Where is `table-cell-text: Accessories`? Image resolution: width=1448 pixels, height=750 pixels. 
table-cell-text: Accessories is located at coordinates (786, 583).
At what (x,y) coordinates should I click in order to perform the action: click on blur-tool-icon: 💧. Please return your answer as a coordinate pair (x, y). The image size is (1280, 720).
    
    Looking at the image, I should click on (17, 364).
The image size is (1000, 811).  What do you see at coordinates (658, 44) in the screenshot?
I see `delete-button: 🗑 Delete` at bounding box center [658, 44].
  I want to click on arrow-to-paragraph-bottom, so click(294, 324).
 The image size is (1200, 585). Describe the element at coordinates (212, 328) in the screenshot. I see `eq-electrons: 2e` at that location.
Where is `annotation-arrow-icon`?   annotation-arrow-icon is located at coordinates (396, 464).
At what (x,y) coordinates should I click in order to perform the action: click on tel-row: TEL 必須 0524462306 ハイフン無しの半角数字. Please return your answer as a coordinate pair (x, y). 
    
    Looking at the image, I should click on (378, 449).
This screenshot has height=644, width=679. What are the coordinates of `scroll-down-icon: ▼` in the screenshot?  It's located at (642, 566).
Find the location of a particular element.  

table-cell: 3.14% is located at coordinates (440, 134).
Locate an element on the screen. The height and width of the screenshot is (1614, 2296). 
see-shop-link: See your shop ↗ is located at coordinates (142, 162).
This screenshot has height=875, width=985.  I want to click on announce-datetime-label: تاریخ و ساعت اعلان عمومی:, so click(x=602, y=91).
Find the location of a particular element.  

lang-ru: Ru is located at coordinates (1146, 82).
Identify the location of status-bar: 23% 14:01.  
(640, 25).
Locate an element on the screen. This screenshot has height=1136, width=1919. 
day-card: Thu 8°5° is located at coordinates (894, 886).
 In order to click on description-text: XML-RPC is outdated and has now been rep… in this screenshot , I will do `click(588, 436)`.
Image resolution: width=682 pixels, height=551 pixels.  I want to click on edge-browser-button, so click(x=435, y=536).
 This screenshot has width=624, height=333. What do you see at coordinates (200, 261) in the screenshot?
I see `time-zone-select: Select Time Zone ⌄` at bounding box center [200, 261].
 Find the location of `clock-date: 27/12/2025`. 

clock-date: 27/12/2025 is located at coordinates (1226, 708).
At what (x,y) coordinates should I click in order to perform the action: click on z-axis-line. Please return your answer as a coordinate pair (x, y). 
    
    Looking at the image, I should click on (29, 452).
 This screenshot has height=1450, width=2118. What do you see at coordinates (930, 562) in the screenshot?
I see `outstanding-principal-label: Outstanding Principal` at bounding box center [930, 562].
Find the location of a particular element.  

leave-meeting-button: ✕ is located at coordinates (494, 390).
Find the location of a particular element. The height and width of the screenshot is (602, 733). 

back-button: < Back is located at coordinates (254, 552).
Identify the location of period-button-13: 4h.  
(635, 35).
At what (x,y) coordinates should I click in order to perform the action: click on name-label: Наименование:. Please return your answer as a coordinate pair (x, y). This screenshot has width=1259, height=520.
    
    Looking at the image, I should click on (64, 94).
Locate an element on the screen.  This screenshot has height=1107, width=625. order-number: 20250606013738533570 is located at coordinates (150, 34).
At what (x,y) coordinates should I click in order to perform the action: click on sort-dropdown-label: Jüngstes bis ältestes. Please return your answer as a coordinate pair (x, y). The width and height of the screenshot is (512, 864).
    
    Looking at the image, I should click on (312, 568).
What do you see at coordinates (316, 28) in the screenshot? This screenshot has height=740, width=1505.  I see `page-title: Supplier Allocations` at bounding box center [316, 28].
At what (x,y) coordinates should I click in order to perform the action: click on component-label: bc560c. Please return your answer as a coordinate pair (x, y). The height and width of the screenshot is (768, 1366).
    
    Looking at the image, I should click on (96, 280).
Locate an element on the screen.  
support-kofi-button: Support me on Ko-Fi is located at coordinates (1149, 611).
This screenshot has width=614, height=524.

###

Work item: Rewrite only the part of the entries that opens with the line containing "click on z-axis-line." and closes with the line containing "Looking at the image, I should click on (29, 452).". Swap "z-axis-line" for "y-axis-line" and leave everything else unchanged.

Response below:
At what (x,y) coordinates should I click in order to perform the action: click on y-axis-line. Please return your answer as a coordinate pair (x, y). 
    
    Looking at the image, I should click on (29, 452).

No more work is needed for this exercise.